The problem -
The expected output is a copy of every line in the records with the string "Products".

Records for the exercise -
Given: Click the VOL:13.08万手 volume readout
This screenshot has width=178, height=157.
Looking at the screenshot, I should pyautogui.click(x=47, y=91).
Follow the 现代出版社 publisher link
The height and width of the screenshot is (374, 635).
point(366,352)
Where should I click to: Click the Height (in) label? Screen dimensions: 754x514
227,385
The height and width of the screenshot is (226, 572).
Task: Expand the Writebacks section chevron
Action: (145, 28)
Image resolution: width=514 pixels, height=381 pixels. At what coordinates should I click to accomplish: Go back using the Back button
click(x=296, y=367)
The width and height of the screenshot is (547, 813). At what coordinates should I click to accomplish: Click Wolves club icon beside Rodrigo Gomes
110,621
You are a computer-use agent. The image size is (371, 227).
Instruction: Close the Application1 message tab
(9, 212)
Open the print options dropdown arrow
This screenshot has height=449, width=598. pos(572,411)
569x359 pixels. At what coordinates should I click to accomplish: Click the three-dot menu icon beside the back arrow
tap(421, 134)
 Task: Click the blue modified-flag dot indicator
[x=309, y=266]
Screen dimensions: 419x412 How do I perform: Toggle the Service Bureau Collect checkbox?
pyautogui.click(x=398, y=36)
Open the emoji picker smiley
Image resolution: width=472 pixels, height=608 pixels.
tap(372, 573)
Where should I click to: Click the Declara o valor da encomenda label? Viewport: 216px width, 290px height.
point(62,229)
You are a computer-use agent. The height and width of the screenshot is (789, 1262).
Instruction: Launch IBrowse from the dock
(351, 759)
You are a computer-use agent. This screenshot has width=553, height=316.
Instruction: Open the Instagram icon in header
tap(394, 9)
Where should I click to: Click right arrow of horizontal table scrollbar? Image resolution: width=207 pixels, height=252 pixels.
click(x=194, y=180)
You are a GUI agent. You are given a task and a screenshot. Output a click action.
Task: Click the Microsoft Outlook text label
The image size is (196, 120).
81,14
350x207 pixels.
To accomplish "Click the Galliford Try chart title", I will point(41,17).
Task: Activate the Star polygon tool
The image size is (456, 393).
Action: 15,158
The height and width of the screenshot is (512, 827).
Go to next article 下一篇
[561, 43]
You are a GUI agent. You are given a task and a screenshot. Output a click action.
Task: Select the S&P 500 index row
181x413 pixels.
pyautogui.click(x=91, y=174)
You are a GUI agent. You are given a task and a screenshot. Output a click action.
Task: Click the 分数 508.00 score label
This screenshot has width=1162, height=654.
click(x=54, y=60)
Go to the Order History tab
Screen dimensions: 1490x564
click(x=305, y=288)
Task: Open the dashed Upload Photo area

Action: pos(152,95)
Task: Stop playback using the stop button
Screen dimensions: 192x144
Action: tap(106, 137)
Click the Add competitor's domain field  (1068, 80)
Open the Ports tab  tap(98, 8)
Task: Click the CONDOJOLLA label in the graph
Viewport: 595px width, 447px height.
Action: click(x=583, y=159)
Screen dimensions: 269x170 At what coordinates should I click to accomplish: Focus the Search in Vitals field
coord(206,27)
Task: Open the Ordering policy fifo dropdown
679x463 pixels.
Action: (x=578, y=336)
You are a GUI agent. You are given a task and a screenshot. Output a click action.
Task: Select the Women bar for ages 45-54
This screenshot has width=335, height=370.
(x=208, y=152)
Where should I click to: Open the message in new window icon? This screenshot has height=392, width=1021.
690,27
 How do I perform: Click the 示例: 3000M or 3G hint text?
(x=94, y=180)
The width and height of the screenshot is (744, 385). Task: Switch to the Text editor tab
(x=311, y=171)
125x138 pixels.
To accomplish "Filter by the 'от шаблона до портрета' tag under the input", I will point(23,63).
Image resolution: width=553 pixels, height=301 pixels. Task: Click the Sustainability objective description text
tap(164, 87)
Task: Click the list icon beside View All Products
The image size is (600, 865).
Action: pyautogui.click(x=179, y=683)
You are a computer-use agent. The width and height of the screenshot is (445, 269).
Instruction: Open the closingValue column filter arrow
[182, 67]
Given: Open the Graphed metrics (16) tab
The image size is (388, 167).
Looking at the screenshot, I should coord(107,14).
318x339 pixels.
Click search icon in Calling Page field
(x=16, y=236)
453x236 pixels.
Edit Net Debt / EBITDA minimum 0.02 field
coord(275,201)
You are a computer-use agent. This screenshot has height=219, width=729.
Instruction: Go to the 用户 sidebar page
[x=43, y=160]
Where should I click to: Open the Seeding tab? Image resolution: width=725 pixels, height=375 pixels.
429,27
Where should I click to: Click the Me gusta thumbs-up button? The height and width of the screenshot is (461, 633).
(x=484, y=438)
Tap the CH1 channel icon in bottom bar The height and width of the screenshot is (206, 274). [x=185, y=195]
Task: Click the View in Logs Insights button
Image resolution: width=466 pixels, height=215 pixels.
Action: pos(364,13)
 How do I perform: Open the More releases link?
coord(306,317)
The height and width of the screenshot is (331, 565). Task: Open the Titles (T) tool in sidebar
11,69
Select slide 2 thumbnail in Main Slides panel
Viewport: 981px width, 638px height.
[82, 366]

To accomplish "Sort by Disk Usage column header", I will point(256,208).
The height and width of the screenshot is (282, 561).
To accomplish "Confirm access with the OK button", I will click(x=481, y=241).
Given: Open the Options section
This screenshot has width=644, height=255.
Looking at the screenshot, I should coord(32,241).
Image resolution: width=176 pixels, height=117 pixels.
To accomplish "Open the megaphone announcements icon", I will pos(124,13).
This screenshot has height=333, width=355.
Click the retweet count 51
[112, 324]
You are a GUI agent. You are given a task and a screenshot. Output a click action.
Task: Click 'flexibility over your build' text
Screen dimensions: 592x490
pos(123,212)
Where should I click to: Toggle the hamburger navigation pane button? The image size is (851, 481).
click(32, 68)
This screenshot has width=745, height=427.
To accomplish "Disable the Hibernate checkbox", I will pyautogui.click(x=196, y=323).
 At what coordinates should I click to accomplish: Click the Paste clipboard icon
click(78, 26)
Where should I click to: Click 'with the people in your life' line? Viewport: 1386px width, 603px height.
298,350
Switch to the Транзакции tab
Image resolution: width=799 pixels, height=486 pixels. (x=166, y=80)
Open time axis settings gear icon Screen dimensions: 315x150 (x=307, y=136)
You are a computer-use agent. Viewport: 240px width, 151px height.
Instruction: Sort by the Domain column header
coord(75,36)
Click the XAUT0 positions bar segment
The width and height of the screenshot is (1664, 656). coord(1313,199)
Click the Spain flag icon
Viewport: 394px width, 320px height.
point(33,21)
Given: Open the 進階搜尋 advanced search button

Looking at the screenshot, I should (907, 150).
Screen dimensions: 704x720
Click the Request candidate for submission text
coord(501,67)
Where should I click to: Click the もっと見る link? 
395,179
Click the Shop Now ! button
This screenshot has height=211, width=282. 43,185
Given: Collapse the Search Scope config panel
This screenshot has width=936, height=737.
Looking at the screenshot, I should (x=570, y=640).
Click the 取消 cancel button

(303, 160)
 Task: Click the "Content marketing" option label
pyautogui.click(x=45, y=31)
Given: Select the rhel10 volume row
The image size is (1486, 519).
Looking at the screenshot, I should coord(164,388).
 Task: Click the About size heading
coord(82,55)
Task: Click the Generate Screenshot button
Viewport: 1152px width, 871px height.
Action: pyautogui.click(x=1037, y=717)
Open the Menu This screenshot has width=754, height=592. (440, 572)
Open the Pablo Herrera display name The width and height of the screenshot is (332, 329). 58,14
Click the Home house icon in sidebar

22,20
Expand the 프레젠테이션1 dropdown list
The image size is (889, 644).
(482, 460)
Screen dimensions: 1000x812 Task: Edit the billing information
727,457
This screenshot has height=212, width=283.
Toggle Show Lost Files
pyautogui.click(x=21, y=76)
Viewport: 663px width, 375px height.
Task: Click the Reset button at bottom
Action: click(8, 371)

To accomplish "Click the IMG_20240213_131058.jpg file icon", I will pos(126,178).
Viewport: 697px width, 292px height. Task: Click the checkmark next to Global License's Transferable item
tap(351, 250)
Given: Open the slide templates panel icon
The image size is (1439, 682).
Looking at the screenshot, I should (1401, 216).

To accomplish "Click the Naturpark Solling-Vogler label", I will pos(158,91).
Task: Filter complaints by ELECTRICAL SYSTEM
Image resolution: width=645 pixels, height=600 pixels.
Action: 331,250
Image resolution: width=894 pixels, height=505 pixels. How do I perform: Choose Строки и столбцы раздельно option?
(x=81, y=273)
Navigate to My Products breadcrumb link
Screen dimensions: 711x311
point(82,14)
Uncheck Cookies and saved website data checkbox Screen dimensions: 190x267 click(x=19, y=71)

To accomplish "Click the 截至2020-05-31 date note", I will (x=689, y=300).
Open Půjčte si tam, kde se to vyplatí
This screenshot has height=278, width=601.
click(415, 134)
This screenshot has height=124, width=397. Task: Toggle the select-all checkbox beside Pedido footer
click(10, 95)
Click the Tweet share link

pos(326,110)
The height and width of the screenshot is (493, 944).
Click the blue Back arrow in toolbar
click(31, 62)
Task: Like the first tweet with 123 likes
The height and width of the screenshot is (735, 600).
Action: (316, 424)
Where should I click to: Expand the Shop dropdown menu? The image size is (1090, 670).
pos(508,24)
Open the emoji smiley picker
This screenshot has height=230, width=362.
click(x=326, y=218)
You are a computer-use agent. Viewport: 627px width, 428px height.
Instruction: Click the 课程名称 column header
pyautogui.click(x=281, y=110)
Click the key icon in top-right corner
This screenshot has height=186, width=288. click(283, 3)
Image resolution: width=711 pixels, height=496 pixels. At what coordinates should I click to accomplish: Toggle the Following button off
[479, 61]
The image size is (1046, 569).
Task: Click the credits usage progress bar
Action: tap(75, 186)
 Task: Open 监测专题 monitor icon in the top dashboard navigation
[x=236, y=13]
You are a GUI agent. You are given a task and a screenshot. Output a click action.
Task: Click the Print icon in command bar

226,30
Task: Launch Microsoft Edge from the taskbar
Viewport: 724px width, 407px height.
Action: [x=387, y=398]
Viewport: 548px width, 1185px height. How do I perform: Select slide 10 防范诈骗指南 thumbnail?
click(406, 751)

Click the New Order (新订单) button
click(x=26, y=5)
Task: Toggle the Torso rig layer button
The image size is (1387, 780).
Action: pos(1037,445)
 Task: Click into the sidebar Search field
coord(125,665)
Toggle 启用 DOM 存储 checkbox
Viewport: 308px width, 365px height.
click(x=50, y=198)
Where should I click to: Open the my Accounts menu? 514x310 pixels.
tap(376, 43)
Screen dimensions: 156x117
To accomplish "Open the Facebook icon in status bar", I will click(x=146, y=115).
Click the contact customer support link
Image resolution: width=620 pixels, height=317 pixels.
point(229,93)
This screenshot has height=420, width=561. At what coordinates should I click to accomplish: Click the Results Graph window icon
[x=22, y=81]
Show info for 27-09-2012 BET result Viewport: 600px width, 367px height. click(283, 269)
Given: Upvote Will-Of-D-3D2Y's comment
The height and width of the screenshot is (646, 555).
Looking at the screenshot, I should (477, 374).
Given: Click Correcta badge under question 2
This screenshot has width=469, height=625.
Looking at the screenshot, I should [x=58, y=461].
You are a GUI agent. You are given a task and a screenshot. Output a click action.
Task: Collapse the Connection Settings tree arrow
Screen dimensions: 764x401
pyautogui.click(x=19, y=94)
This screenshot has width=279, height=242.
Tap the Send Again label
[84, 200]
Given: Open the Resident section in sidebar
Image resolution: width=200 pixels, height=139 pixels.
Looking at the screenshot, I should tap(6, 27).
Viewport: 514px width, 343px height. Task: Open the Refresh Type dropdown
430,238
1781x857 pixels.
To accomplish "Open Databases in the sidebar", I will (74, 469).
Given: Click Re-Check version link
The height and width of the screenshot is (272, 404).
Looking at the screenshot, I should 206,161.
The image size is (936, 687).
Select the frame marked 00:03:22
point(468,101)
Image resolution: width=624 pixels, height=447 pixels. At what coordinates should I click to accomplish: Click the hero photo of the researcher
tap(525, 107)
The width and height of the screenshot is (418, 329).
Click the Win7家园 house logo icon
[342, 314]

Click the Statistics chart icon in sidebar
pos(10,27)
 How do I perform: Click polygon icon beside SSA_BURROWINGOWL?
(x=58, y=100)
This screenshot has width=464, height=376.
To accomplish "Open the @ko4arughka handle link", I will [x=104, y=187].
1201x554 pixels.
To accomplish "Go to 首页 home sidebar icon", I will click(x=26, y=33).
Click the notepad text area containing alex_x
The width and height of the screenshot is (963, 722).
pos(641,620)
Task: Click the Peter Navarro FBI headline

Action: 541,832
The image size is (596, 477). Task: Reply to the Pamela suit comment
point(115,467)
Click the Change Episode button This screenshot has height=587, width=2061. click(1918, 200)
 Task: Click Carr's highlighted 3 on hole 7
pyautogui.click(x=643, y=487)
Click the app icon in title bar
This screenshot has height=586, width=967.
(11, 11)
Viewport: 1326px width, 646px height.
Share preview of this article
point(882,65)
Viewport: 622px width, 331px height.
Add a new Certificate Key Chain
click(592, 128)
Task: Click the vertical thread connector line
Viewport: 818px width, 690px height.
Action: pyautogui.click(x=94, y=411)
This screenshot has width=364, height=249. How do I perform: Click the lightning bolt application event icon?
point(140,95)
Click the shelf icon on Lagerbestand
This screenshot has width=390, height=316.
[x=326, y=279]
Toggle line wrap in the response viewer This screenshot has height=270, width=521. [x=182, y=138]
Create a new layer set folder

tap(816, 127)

Completed task -
Task: Click the list icon beside View All Products
Navigate to My Products breadcrumb link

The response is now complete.